En 1965, le général de Gaulle avait lancé la politique de la chaise vide afin d’imposer le droit de veto des Etats sur les décisions de la Commission. Il doit se retourner sous la croix de Lorraine de Colombey devant l’humiliation infligée à la France, dont le rôle au sein de la Commission se réduit à celui d’un fantôme sur un strapontin. Le commissaire français est désormais placé sous la double tutelle des vice-présidents de Finlande et de Lettonie ! Et la faute en revient non à Jean-Claude Juncker, qui s’est contenté de tirer les conséquences du rapport de forces, mais à François Hollande, qui a ruiné l’économie, mendiant chaque jour de nouveaux délais pour rétablir ses finances publiques. Jacques Delors avait eu le courage de prendre position contre la folle dérive de la politique économique de François Mitterrand en 1981, ce qui prépara et facilita le tournant de la rigueur de 1983 ; Pierre Moscovici n’a non seulement rien fait, mais n’a rien dit contre la délirante chasse aux entreprises et le choc fiscal de 69 milliards d’euros qui ont enfermé la France dans une longue stagnation, créé 500 000 chômeurs, installé les déficits au-delà de 4 % du PIB au mépris de tous nos engagements.

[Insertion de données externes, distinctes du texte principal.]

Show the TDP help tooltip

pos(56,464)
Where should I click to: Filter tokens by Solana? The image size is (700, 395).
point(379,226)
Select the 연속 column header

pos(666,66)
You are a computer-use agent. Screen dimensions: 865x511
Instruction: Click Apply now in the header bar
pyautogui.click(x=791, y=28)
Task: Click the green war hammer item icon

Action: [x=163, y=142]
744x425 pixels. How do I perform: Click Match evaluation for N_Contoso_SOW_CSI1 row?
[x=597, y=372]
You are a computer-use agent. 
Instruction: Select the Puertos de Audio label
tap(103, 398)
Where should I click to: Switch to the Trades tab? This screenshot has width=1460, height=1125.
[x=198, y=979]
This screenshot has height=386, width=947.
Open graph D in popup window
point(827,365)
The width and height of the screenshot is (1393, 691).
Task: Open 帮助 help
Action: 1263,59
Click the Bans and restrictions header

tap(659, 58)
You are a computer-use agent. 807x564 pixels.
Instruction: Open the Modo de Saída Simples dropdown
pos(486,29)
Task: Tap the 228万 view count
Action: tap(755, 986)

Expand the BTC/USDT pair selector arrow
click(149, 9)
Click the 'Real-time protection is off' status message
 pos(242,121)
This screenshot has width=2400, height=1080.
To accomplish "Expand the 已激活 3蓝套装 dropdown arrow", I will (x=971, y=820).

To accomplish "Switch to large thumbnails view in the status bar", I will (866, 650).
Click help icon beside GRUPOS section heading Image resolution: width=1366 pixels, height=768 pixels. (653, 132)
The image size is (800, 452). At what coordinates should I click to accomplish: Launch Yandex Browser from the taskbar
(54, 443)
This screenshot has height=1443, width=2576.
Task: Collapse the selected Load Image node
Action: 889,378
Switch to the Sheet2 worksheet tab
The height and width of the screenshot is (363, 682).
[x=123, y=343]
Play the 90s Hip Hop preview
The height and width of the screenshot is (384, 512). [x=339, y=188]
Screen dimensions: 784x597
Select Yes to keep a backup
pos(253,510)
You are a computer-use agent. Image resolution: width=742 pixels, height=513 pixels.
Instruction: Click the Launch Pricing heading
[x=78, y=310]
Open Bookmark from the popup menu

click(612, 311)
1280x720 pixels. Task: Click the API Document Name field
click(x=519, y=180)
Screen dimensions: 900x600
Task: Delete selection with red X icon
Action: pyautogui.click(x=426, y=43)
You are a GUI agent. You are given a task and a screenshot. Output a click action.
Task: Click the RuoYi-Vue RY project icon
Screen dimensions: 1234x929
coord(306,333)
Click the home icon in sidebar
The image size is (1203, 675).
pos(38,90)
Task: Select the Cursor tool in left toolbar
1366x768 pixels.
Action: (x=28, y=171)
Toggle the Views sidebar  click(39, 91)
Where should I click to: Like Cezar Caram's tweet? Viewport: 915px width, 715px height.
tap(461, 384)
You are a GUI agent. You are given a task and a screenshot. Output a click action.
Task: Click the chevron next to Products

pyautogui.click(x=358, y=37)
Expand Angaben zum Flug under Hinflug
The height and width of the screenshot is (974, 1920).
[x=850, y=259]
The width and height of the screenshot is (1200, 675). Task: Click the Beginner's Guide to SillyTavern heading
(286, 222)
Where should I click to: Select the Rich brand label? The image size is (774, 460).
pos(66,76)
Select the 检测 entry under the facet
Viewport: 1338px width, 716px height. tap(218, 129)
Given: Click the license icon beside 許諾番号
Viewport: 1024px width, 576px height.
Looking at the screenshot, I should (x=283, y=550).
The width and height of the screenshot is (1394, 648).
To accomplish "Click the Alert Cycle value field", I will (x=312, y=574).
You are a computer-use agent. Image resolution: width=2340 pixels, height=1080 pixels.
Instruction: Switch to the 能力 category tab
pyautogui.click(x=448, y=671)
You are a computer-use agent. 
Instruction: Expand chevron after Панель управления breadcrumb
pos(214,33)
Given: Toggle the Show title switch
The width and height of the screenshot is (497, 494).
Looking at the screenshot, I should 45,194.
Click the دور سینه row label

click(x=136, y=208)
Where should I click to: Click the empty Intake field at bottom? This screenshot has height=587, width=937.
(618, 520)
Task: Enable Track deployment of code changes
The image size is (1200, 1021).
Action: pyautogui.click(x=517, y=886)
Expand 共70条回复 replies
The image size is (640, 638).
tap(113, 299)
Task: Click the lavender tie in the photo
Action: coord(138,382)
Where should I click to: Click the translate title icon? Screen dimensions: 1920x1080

Par un étonnant paradoxe, c’est elle qui illustre aujourd’hui la justesse des principes du général de Gaulle. Contrairement à la France divisée et éclatée, l’Allemagne est une nation unie et fière de ses valeurs. Contrairement à la France en situation de faillite, l’Allemagne est la seule véritable puissance en Europe, s’imposant comme l’interlocuteur naturel des Etats-Unis, de la Chine et de la Russie. Contrairement à la France, qui est un bateau ivre, l’Allemagne peut compter sur la légitimité de sa chancelière, sur l’efficacité de son Etat et sur la stabilité de sa démocratie. Voilà comment la France a sacrifié à un modèle économique et social insoutenable sa souveraineté et son droit d’aînesse dans la construction européenne. Voilà pourquoi l’Allemagne reprend le flambeau gaulliste de la construction d’une Europe forte et indépendante, avec pour objectif d’en faire un pôle à part entière de la mondialisation.